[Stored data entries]

*****

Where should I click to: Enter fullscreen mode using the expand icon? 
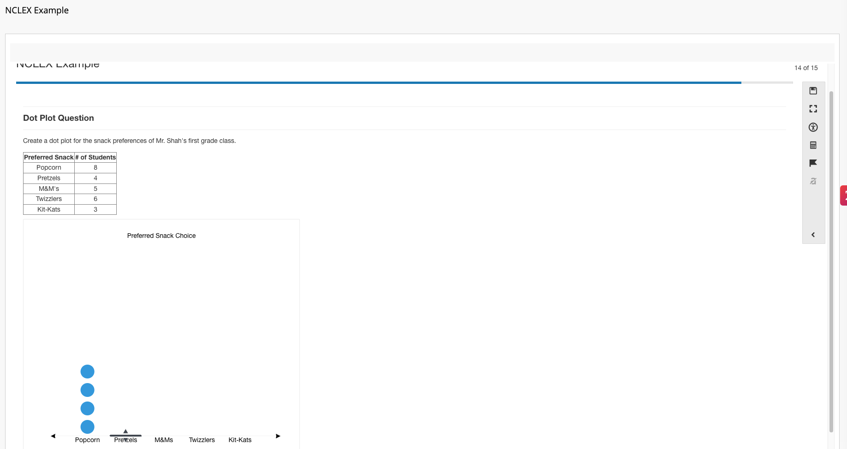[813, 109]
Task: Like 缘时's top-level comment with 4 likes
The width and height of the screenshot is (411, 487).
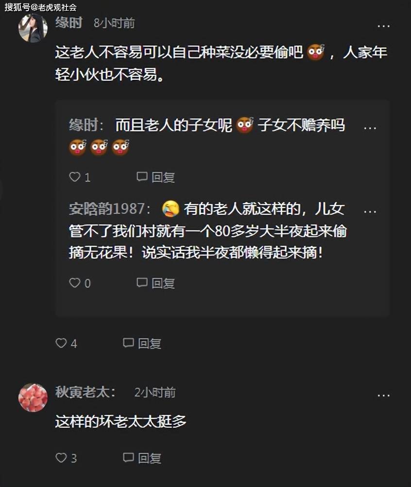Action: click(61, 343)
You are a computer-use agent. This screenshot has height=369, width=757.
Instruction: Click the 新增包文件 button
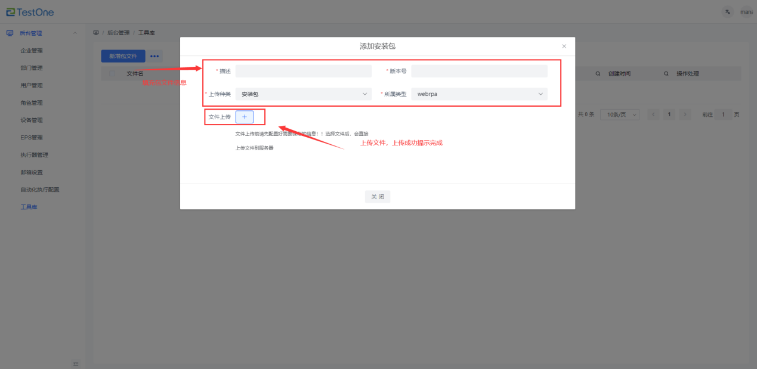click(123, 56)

*****

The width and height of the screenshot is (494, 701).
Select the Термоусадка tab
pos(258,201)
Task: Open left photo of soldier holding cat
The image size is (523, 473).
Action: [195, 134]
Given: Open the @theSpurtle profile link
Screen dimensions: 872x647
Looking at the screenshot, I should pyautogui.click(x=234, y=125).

*****

WORK TASK
Your job is to copy out every line from the records above that has the word "Open".

EXERCISE ANSWER
Task: Open left photo of soldier holding cat
Given: Open the @theSpurtle profile link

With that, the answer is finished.